Calkins argued that it’s critically important landscape architects and designers leverage SITES to reduce the harvesting of Amazonian hardwoods for seating, decks, and boardwalks. “Some 18 percent of the Amazon has been cut down in the past 20 years.” With SITES, “we can transform the market away from tropical hardwoods.” SITES incentivizes this transformation with its prerequisites that “eliminate the use of wood from threatened tree species.”
For example, Ipe, a rare hardwood that appears once every 7-30 acres and is a signature species in the Amazonian rainforest, has often been used in landscapes because of its durability. But SITES — which refers to plants on the Convention on International Trade in Endangered Species (CITES)’s list of those threatened with extinction and the International Union for Conservation of Nature (IUCN) “red list of threatened species” — prevents the use of this endangered tree species in SITES-certified landscapes.
One big problem with the current approach, Calkins explained, is the “IUCN list is dreadfully behind.” Many tree species were last assessed more than a decade ago, so it allows many woods that are no longer plentiful, like Cumaru.

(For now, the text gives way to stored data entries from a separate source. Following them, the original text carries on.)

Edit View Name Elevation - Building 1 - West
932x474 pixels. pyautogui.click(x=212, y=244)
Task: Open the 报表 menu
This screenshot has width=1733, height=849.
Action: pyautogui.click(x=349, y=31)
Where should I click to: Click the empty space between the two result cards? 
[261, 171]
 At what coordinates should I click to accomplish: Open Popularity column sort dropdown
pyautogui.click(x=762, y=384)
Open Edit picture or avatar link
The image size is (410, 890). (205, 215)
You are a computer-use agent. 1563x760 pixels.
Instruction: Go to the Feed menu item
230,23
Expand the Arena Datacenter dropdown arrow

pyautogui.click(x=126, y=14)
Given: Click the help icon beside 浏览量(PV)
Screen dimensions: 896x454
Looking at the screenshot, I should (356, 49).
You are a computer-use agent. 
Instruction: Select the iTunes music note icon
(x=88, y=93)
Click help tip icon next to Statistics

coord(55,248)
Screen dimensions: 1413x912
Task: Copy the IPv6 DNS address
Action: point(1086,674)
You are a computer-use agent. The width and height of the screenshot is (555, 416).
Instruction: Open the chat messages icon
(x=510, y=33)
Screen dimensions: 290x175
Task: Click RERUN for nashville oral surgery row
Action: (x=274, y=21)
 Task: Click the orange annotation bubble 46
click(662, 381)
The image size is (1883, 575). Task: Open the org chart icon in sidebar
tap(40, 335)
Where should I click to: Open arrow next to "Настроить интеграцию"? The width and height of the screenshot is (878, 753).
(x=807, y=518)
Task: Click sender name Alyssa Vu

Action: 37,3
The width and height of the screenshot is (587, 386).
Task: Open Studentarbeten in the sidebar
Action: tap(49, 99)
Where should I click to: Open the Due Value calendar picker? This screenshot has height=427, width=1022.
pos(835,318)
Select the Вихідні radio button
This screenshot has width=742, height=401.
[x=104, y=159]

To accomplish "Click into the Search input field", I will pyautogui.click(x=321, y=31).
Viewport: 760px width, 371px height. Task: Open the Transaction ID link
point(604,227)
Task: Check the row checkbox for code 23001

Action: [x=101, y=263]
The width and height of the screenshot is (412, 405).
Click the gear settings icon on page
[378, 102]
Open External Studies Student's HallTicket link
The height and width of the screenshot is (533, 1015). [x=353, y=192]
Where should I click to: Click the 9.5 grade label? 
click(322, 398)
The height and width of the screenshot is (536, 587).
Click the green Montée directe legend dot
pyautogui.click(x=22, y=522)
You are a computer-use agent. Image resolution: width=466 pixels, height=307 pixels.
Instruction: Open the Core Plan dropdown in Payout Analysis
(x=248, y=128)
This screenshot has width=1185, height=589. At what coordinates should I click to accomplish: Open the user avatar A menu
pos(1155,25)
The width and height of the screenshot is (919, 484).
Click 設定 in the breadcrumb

Another issue: In the Pará state of Brazil, some 28 percent of hardwoods are harvested illegally. Even some Forest Stewardship Council (FSC)-certified woods’ documentation is forged, with “shady chains of custody.” And while the Lacey Act is designed to prevent American companies from purchasing illegally-harvested rare Amazonian hardwoods, “fraud still happens.”
Instead of trying to find the few sustainably-harvested rainforest hardwoods, Calkins called for using alternatives like fused bamboo lumber, which is rapidly renewable and outperforms Ipe in durability; American Black Locust lumber, a hardwood native to the Ozarks and Appalachian regions and can be harvested in one-third the time of Ipe; thermally-modified woods, which are heated so they are twice as hard as the original wood and are disease resistant; polymerized woods, which has been developed in the European Union; and acetylated woods.
Furthermore, “landscape architects need to see environmental product declarations and quantifiable data” for all the products they are considering specifying. The architecture field is “way ahead” of the landscape architecture field in this regard of measuring and verifying the life cycle of products, as there are already a number of independent 3rd party product verification systems.
For Calkins, who researches the sustainability of landscape products, just finding basic information on wood products for landscapes is a challenge. “Corporate sustainability reports are a source of information, as are marketing brochures.” But, again, she is looking for independent 3rd party verification of any sustainability claims, and those don’t seem to exist for landscape products.
To shift the marketplace, landscape architects need to “ask more questions of product manufacturers, demand they disclose information and be transparent, and use environmental product declarations when specifying.”
According to landscape architect April Phillips, who has designed and built SITES-certified projects, the key is to track the sourcing of all materials from the get-go. In a “living roof native landscape” she created for 38 Dolores in San Francisco, she used 44 percent recycled materials and 60 percent regional ones.
38 Dolores / April Phillips Design Works38 Dolores / April Phillips Design Works
Phillips also made the case for environmental product declarations, claiming that too often the only ones she can find are from products made in the Netherlands or New Zealand. And importing these products to the U.S. only adds to projects’ carbon emissions and is discouraged in SITES.